In the first quarter, a large number of new hedgies initiated positions in the Taiwanese semiconductor contract manufacturing and design company and several-high profile hedge funds boosted existing stakes. A total of 45 hedge funds jumped into the stock and just 11 bailed on it, according to SEI Novus.

As a result, TSMC ranked as the 14th most widely held stock among hedge funds as of March 31, up from 27th place the previous quarter. That sharp move is unusual — the ranking of the top hedge fund holdings usually doesn’t change meaningfully from quarter to quarter.

As Institutional Investor recently reported, Valiant Capital Management reported in its first-quarter client letter that it had established a position in Taiwan Semiconductor, making the company its second-biggest long position.
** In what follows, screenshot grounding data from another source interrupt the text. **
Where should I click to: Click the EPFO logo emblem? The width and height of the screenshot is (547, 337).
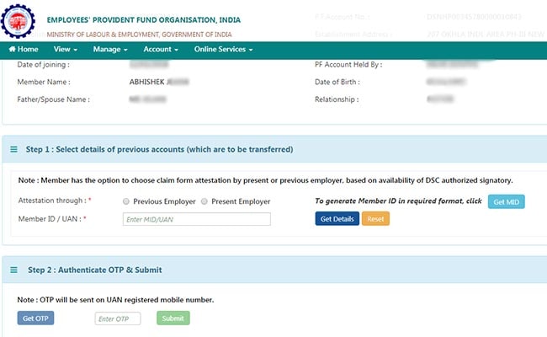tap(20, 20)
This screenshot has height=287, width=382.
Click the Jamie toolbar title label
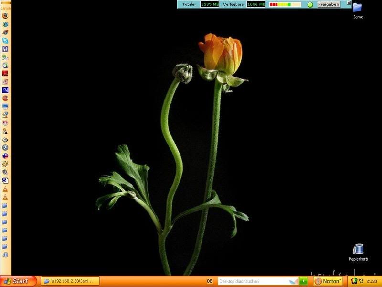5,8
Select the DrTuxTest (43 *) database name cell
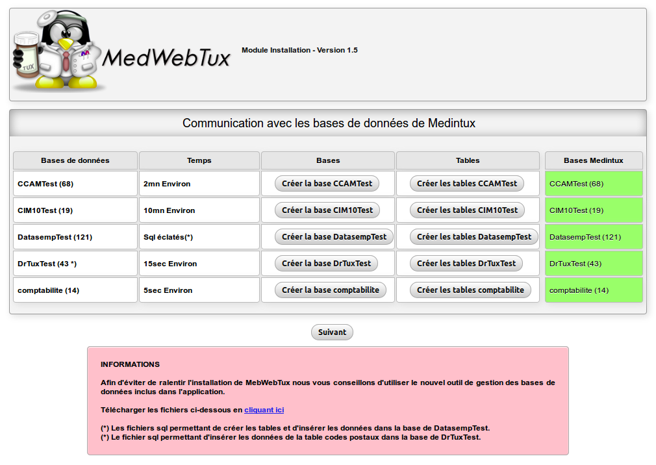 (75, 264)
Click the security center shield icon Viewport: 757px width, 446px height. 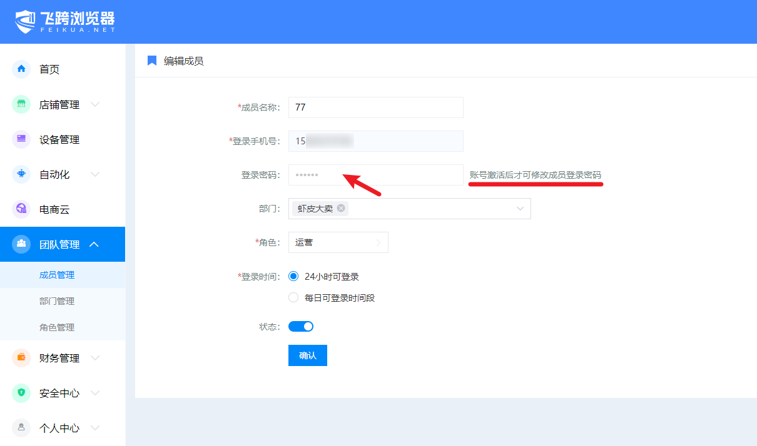click(x=21, y=393)
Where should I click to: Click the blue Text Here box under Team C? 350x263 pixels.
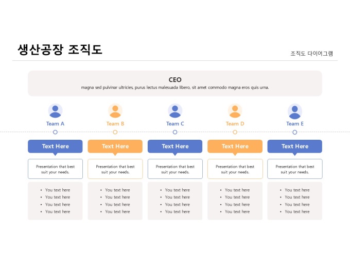(175, 146)
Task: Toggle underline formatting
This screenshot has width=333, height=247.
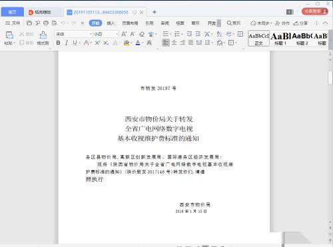Action: click(75, 43)
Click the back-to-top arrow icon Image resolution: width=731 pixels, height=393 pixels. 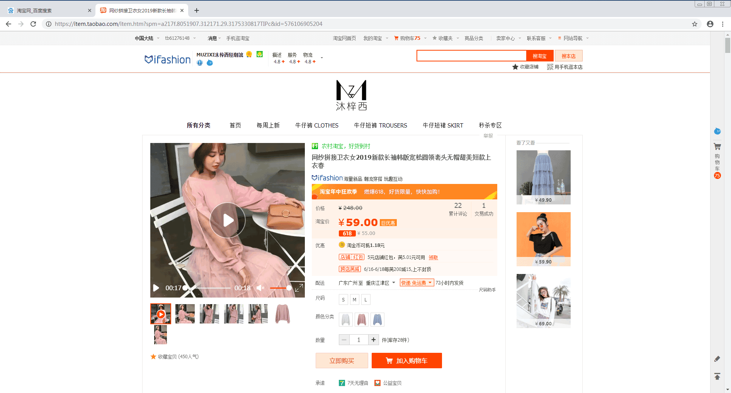pyautogui.click(x=717, y=376)
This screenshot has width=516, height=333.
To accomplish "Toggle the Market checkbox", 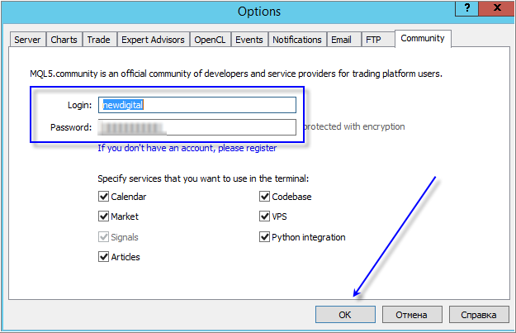I will click(x=103, y=216).
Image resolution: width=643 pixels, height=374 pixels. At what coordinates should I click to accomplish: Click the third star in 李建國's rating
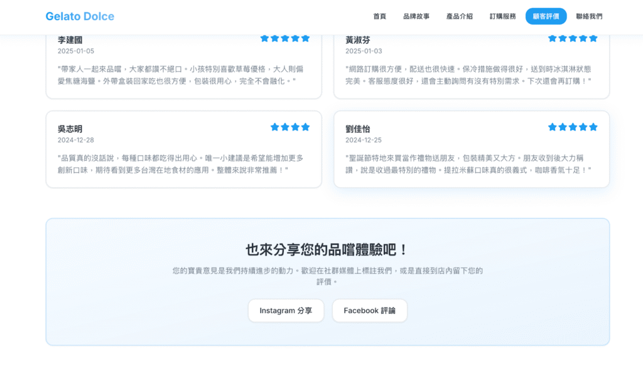[x=285, y=38]
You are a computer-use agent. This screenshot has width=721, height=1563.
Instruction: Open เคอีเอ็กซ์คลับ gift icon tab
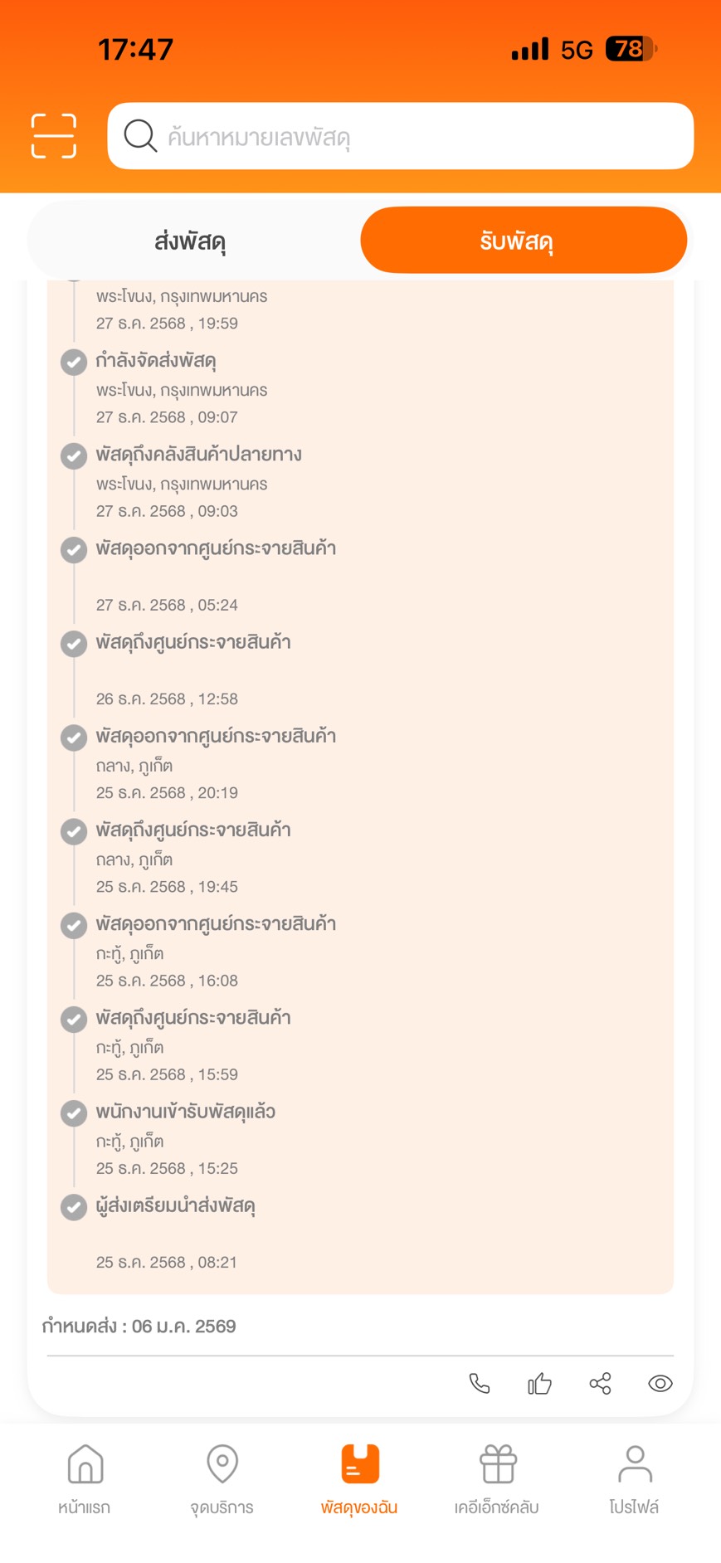[497, 1479]
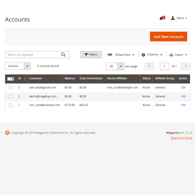
Task: Open the notifications bell icon
Action: click(x=161, y=18)
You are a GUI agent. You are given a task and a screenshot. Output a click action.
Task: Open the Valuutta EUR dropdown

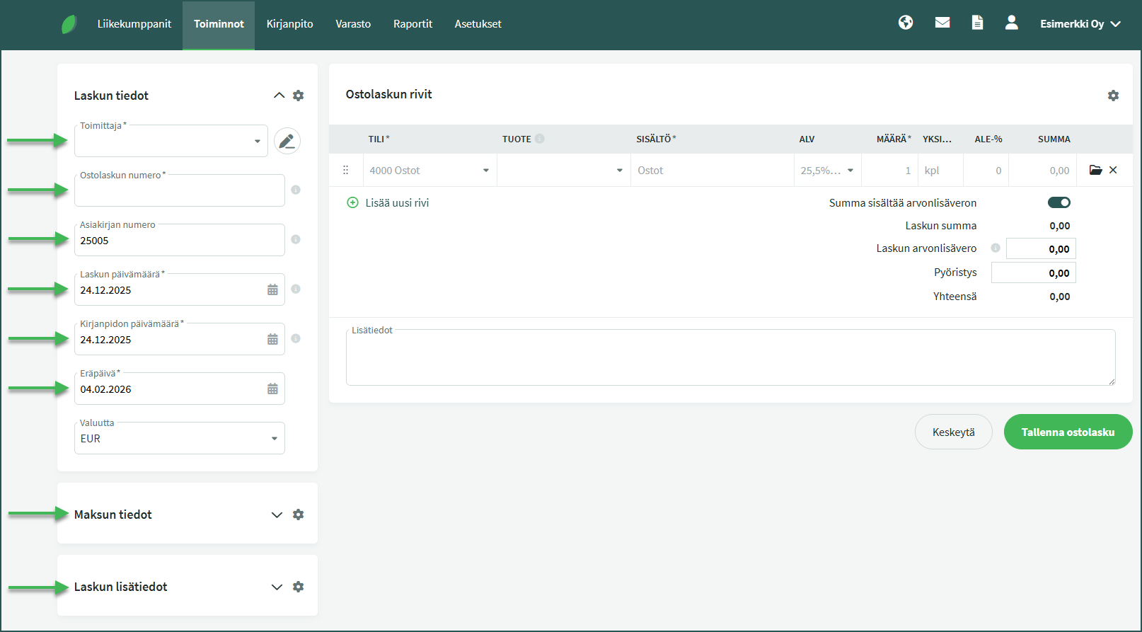click(x=180, y=439)
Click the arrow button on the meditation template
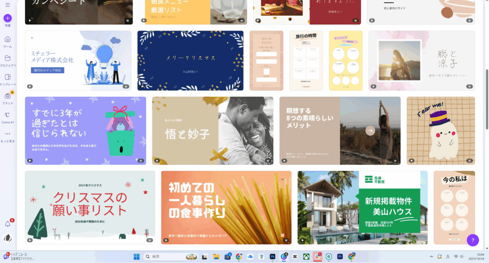This screenshot has width=489, height=263. (370, 131)
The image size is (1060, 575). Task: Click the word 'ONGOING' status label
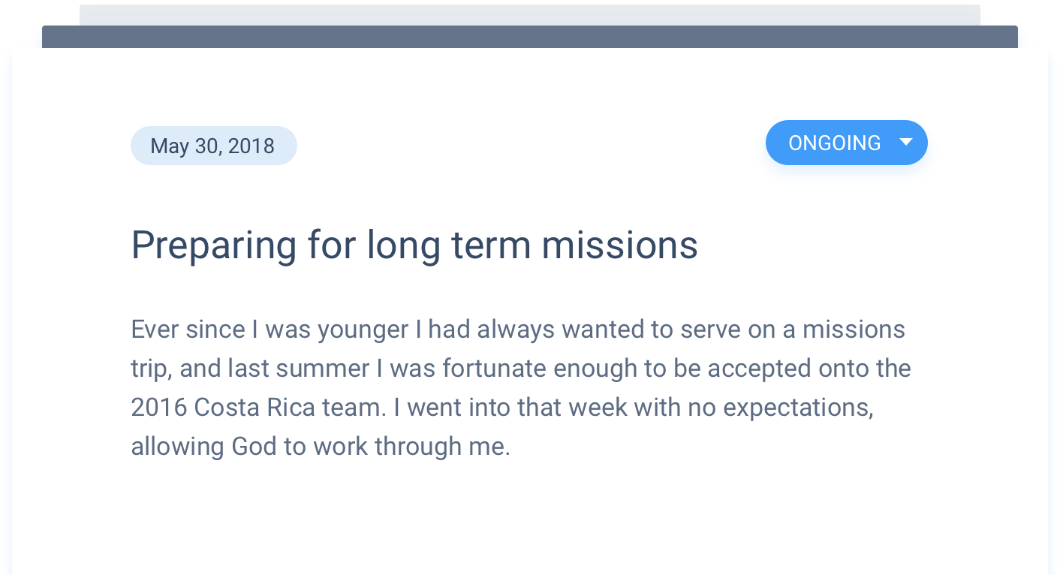point(834,143)
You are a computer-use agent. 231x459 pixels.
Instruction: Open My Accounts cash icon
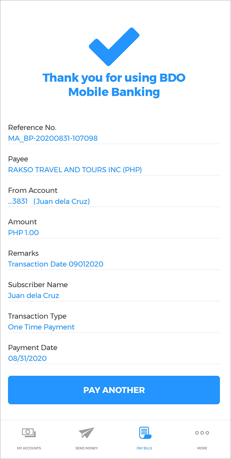pyautogui.click(x=29, y=433)
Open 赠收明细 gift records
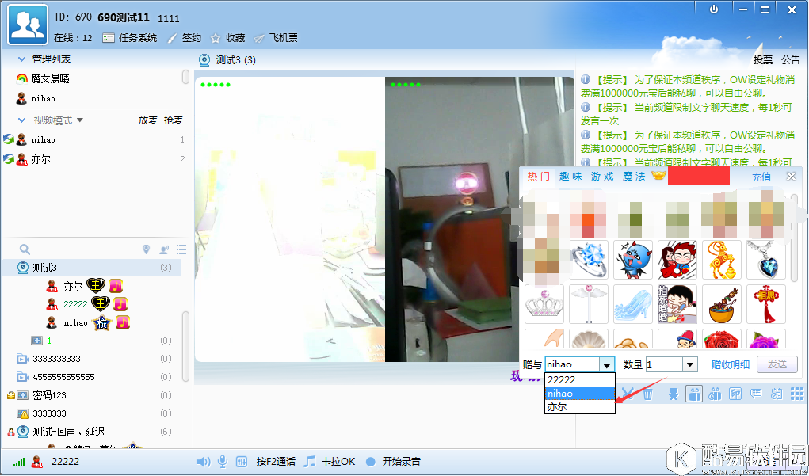 point(731,364)
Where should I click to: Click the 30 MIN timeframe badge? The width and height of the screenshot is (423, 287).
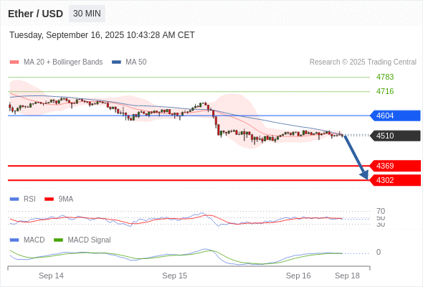point(87,14)
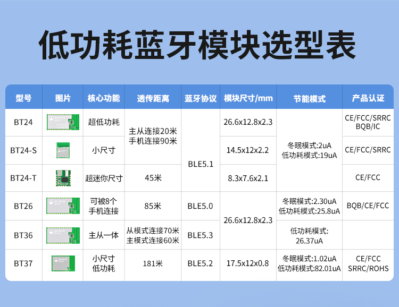399x307 pixels.
Task: Select the 透传距离 column header
Action: point(153,99)
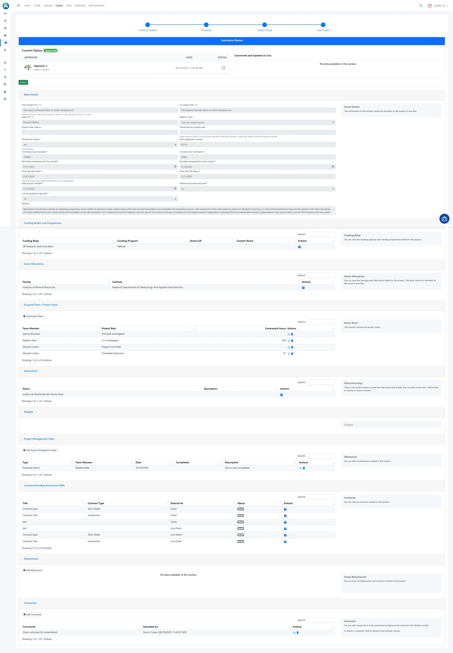
Task: View the UK Research and Innovation funding body
Action: (x=299, y=247)
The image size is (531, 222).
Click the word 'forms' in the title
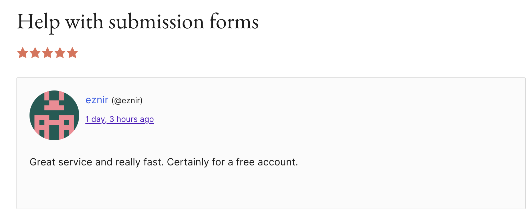234,22
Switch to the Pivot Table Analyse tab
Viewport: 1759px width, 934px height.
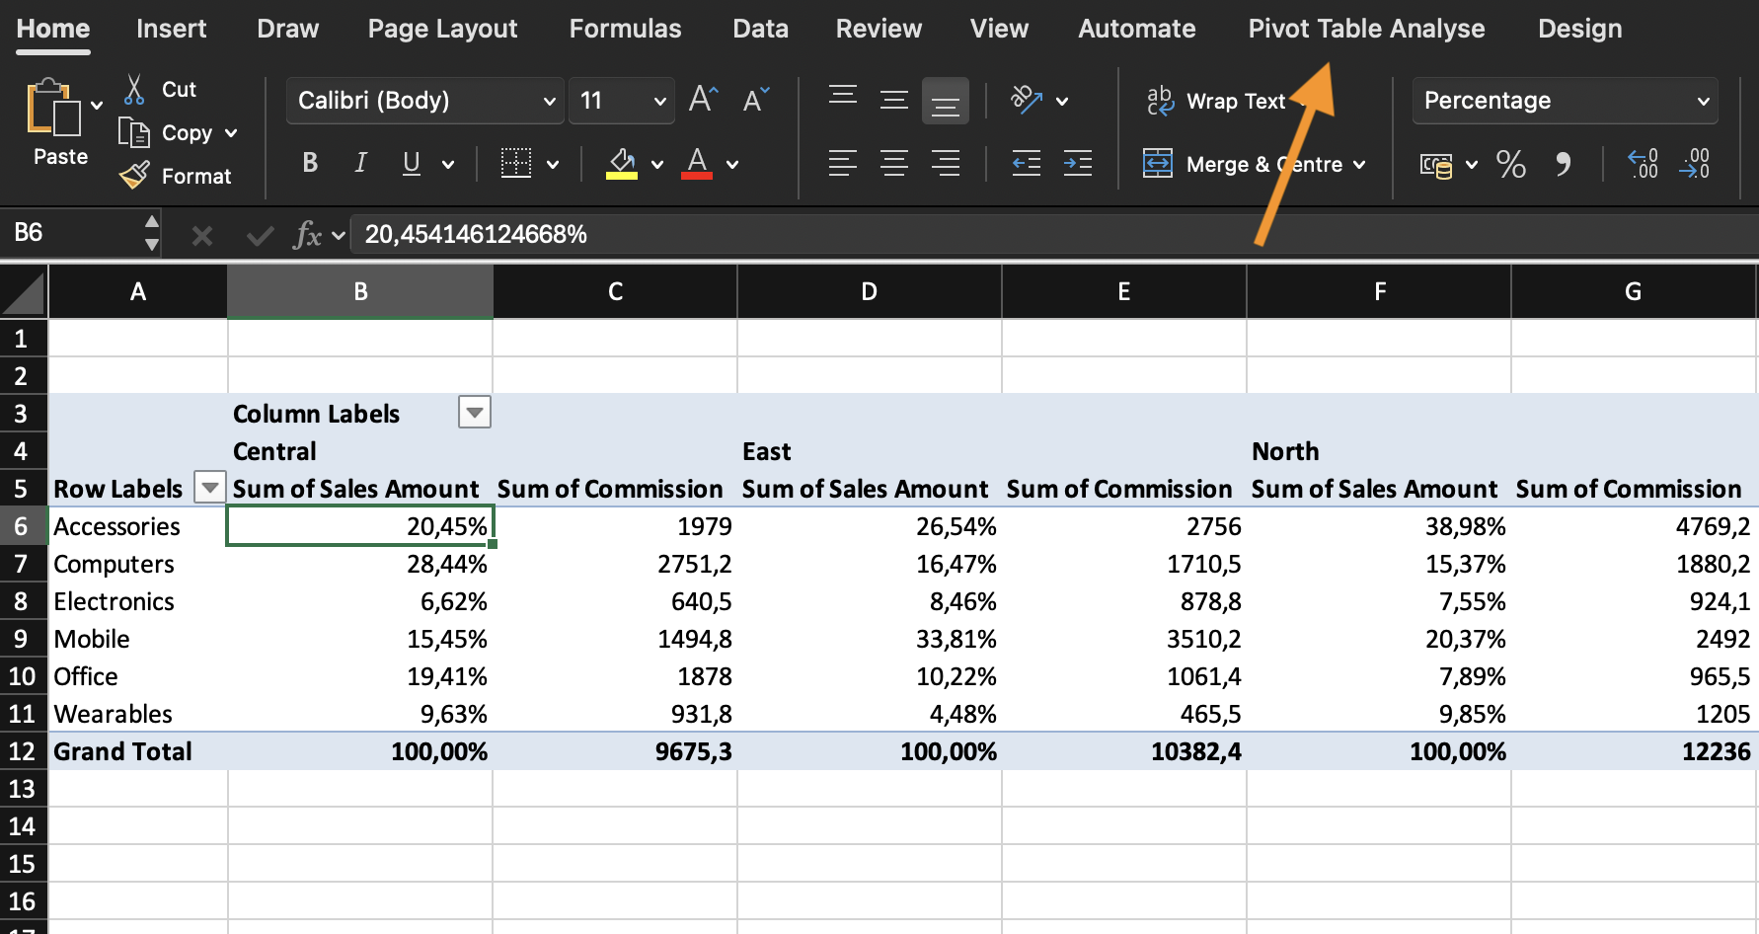1366,29
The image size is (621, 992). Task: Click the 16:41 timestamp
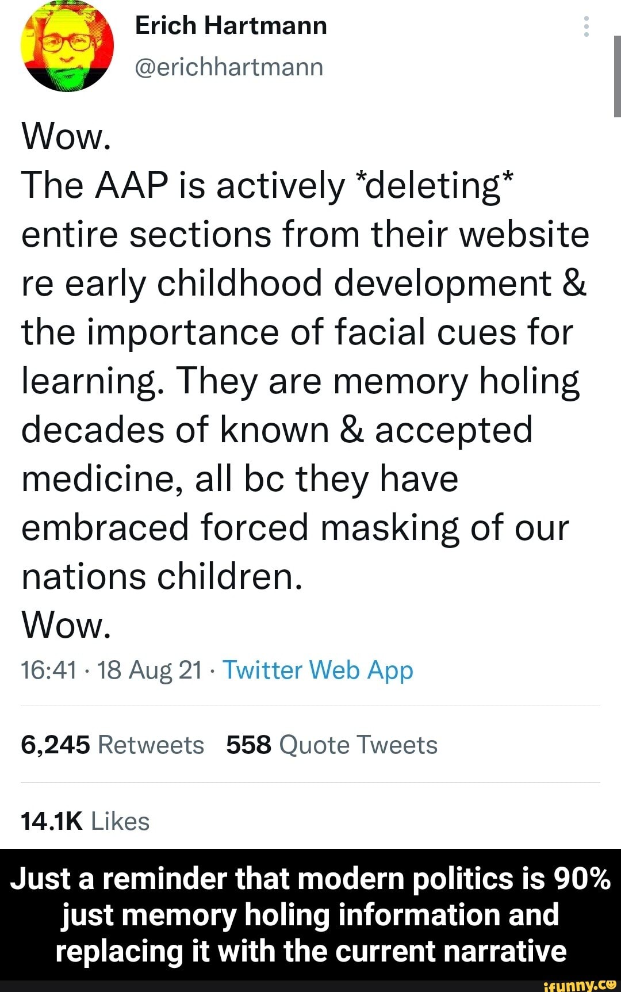[x=48, y=670]
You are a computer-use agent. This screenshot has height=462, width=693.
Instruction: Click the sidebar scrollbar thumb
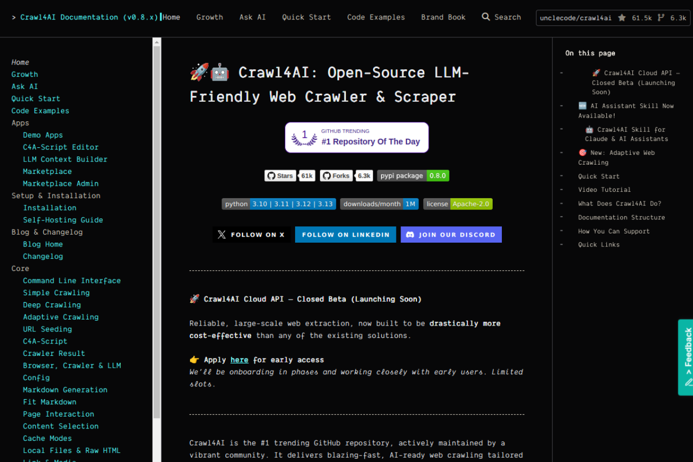point(156,233)
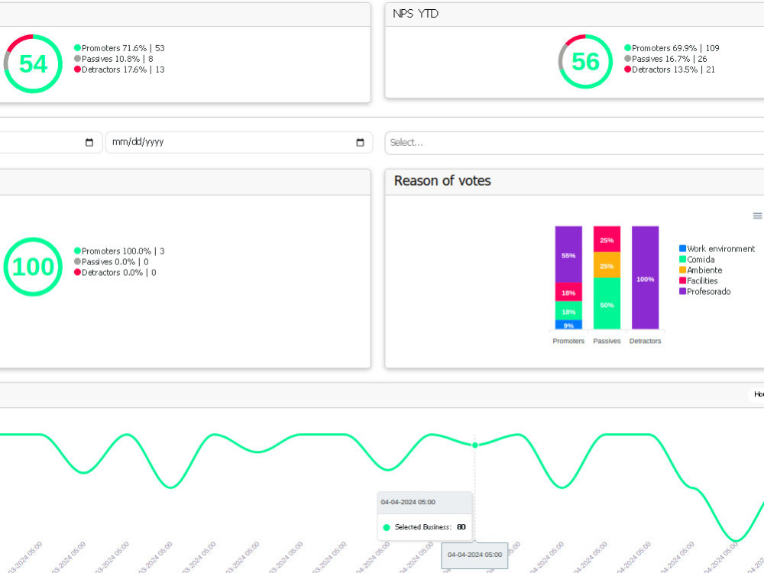Switch to the Hour view above the trend chart
This screenshot has height=573, width=764.
[757, 393]
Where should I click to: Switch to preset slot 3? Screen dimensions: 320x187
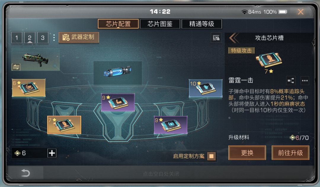coord(43,38)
In its first-quarter 13F filing, Valiant disclosed a large position in TSMC call options but no position in the American Depositary Receipts.

However, in the first-quarter client letter, Valiant founder Chris Hansen said the firm used the recent market weakness in April to increase its exposure to TSCM and Broadcom, another position it initiated in the first quarter, and AI superstock Nvidia, which it aggressively added to in the first three months of the year.

Several other hedge funds established new, small, or midsize positions, according to 13F filings, including Whale Rock Capital Management, Trian Fund Management, and Kingdon Capital Management. Meanwhile, Light Street Capital Management boosted its stake by nearly 50 percent in the first quarter, making it the Tiger Grandcub’s second-largest U.S.-listed long, accounting for about 11 percent of assets. It ranks behind Nvidia, which made up 17 percent of assets at the end of March.

Coatue Management turned a nearly insignificant stake at year-end into the firm’s fifth-largest U.S. long. The Tiger Cub is also the largest hedge fund investor in TSMC.

“We believe TSMC is one of the best businesses in the world and is the only provider of truly leading-edge semiconductors,” Hansen stated in the first-quarter letter. “As such, we are confident the substantial performance, power, and cost efficiencies of their leading-edge processors should mean the global growth of AI infrastructure will overwhelmingly benefit them.”

He stressed that TSMC’s “relentless pursuit of improvement” contrasts with “a conservatively managed business model.” Hansen added that in a volatile industry prone to boom-and-bust cycles, TSMC has long “prioritized” return on invested capital, which has averaged more than 20 percent since the global financial crisis and has never fallen below 15 percent.

“Additionally, we believe they have several unused pricing levers that imply further conservativeness in the financials,” Hansen said, noting that the opportunity to buy shares of TSMC at what he calls “a relatively undemanding” price-to-earnings ratio of 19 times current-year earnings — and a discount to the broader market — represents “a compelling investment opportunity.”